Lucy Frazer, a UK parliamentarian who became the country’s third Culture Secretary in a year recently, is confident that the government’s gambling white paper is coming soon. However, she isn’t rushing and with the legislative session ending this month, there could be another delay.
Frazer took over as the head of the Department of Culture, Media and Sport (DCMS) at the beginning of February. This was part of a shakeup of positions within Prime Minister Rishi Sunak’s government.
The DCMS has direct oversight over the white paper, which has been in the works for over two years. However, those two years have also been filled with government upheavals that have impacted a number of programs.
White Paper A Priority
Speaking this week at the government-led Gambling with Lives forum, Frazer asserted that the reforms are a priority for her, as well as Sunak. She added that the government is “committed to publishing it soon,” but cautioned that the definition of soon, in this case, is relative.
Frazer explained that she has spent the past several weeks talking to industry insiders to glean information about operations. However, based on the official transcript of her speech, she appears to have spent most of her time talking to anti-gambling lobbyists.
In one comment, the DCMS boss asserted that “gambling doesn’t just destroy the lives of the gamblers themselves…” This and other remarks seem to lend credence to the belief that stricter regulations, including affordability checks, are coming.

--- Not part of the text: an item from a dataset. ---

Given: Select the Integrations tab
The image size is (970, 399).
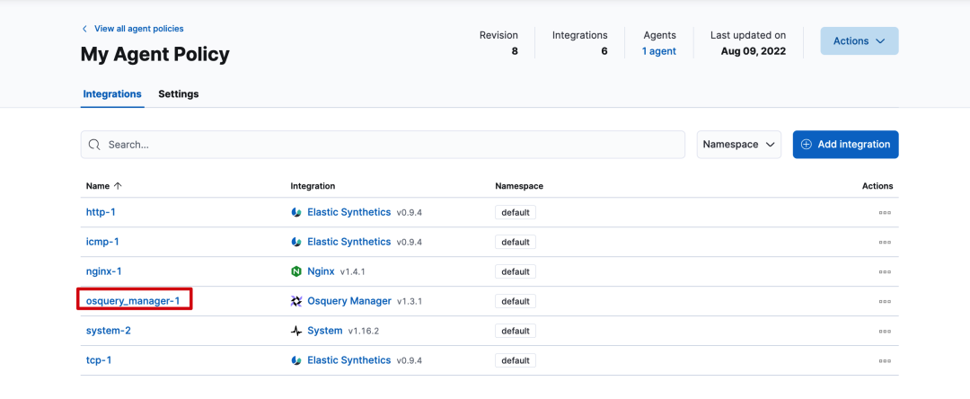Looking at the screenshot, I should [x=112, y=93].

While Frazer acknowledges that the white paper is “an absolute priority,” she stopped short of defining a timeframe for its release. Instead, she explained that she wants “to give these issues justice and take some time” to discuss them thoroughly.

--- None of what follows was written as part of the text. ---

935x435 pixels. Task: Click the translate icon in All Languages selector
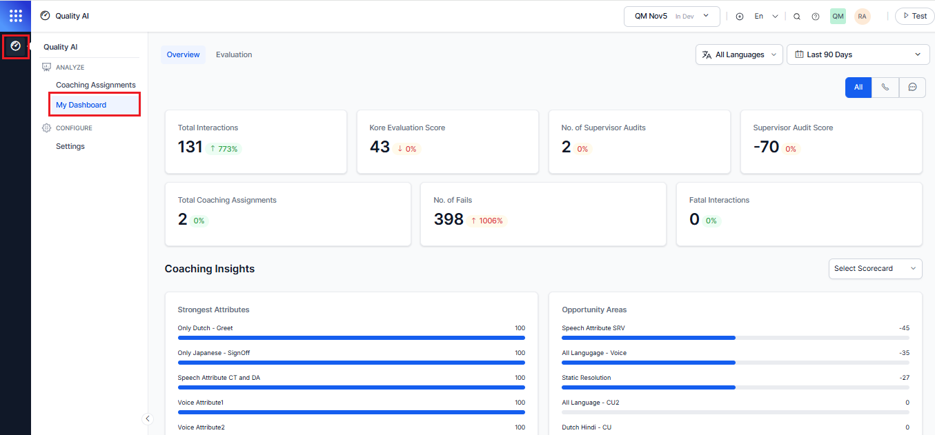click(x=706, y=54)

The UK government will take a break at the end of this month and not return until May. While it’s possible that the white paper could make an appearance before then, there could be another delay.
Even if the government releases the white paper, it won’t be the final word. In addition to allowing feedback and input on the recommendations, Frazer made it clear in her comments that gambling reform will be a constant work in progress going forward.
A shift in the UK’s market has already begun and there are indications that things could get worse before they get better. Flutter’s recent financial health update is one possible indication. While it reported an increase in revenue, it also suffered a post-tax loss of £305 million (US$365.51 million) across all its operations.
The UK-based gaming company hyped its US performance, while downplaying its activity elsewhere. CEO Peter Jackson described operations outside the US as uncertain as they face “regulatory changes and challenging benchmarks.”
There has been talk of Flutter considering a listing on a US-based stock exchange, which would take its place behind its primary listing on the London Stock Exchange (LSE). However, according to the Financial Times, Jackson has also admitted that the US could become its primary listing.
This signals a change in how companies view the value of having a spot on the LSE and Flutter isn’t alone. CRH, one of the largest building materials companies in the world, is considering giving up its spot, following in the footsteps of UK-based Ferguson. The heating and plumbing supply company moved out last year.
Shell, the massive oil company, considered moving from the LSE to a US exchange, as well. SoftBank had been considering listing its Arm computer chip company in either the UK or the US and now decided that the US is the smartest option.
At a time when finding economic stability is a priority, clipping the gambling industry would be counterproductive. Amid economic uncertainty and inflation, and a shortage of tomatoes, disposable income becomes a premium for many consumers, including gamblers.
If gamblers have to contend with far-reaching rules that restrict their favorite pastime even more, the £7.1 billion (US$8.57 billion) the regulated gaming industry provides to the economy will see a huge reduction.